Problem Statement

Given an integer array nums, return an array answer such that answer[i] is equal to the product of all the elements of nums except nums[i].

The product of any prefix or suffix of nums is guaranteed to fit in a 32-bit integer.

You must write an algorithm that runs in O(n) time and without using the division operation.

Additional information

• 2 <= nums.length <= 10^5
• -30 <= nums[i] <= 30

Example 1:

Input: nums = [1, 2, 3, 4]

Output: [24, 12, 8, 6]

Example 2:

Input: nums = [-1, 1, 0, -3, 3]

Output: [0, 0, 9, 0, 0]

Brute Force (Time Limit Exceeded)

Intuition
The most intuitive (naive) approach is to calculate the product for each element individually. For every index i, we can iterate through the entire array again and multiply all numbers where the index j is not equal to i. This does not strictly follow the "without division" rule if you consider the total product divided by nums[i], but typically "without division" implies finding a multiplicative way. This nested loop approach uses pure multiplication.

Algorithm

1. Initialize a result array res of the same length as nums.
2. Loop through each index i from 0 to n-1.
3. Inside, start a variable product = 1.
4. Loop through each index j from 0 to n-1.
5. If i != j, multiply product by nums[j].
6. Store product in res[i].
7. Return res.

def product_except_self(nums: list[int]) -> list[int]:
    n = len(nums)
    res = [0] * n
    
    for i in range(n):
        product = 1
        for j in range(n):
            if i != j:
                product *= nums[j]
        res[i] = product
        
    return res

Time & Space Complexity

• Time complexity: O(n^2)

• Reason: We have nested loops. For each of the n elements, we iterate through the other n-1 elements.

• Space complexity: O(1)

• Reason: We only use the output array and a single variable for the product.

Prefix and Suffix Arrays

Intuition
Since we cannot use division, we cannot simply multiply all numbers and divide by nums[i]. Instead, we can utilize the fact that the product of "all numbers except nums[i]" is equivalent to the product of all numbers to the left of i multiplied by the product of all numbers to the right of i.

Algorithm

1. Create an array left where left[i] contains the product of all numbers before index i.
2. Create an array right where right[i] contains the product of all numbers after index i.
3. The final answer for index i is left[i] * right[i].

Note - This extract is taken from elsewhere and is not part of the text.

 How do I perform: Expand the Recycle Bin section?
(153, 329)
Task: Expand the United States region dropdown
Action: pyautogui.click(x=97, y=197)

def product_except_self(nums: list[int]) -> list[int]:
    n = len(nums)
    left_products = [1] * n
    right_products = [1] * n

    for i in range(1, n):
        left_products[i] = left_products[i - 1] * nums[i - 1]

    for i in range(n - 2, -1, -1):
        right_products[i] = right_products[i + 1] * nums[i + 1]
    
    result = []
    for i in range(n):
        result.append(left_products[i] * right_products[i])
        
    return result

Time & Space Complexity

• Time complexity: O(n)

• Reason: We iterate through the array three times (left pass, right pass, and final multiplication).

• Space complexity: O(n)

• Reason: We use two extra arrays (left_products and right_products) of size n.

Optimal (O(1) Space)

Intuition
We can optimize the space complexity by using the output array to store the prefix products directly. For the suffix products, we don't need a separate array; we can calculate them on the fly as we iterate backwards through the array. This reduces the auxiliary space usage to O(1) (excluding the output array).

Algorithm

1. Initialize the result array res with 1s.
2. Pass 1 (Prefix): Iterate forward. Store the product of all elements to the left of i in res[i].
3. Pass 2 (Suffix): Initialize a variable postfix to 1. Iterate backward. Multiply res[i] by postfix (which holds the product of all elements to the right of i), then update postfix by multiplying it with nums[i].

def product_except_self(nums: list[int]) -> list[int]:
    res = [1] * len(nums)

    prefix = 1
    for i in range(len(nums)):
        res[i] = prefix
        prefix *= nums[i]

    postfix = 1
    for i in range(len(nums) - 1, -1, -1):
        res[i] *= postfix
        postfix *= nums[i]

    return res

Time & Space Complexity

• Time complexity: O(n)

• Reason: We iterate through the array twice.

• Space complexity: O(1)

• Reason: We only use the output array (which typically doesn't count towards space complexity) and a few variables.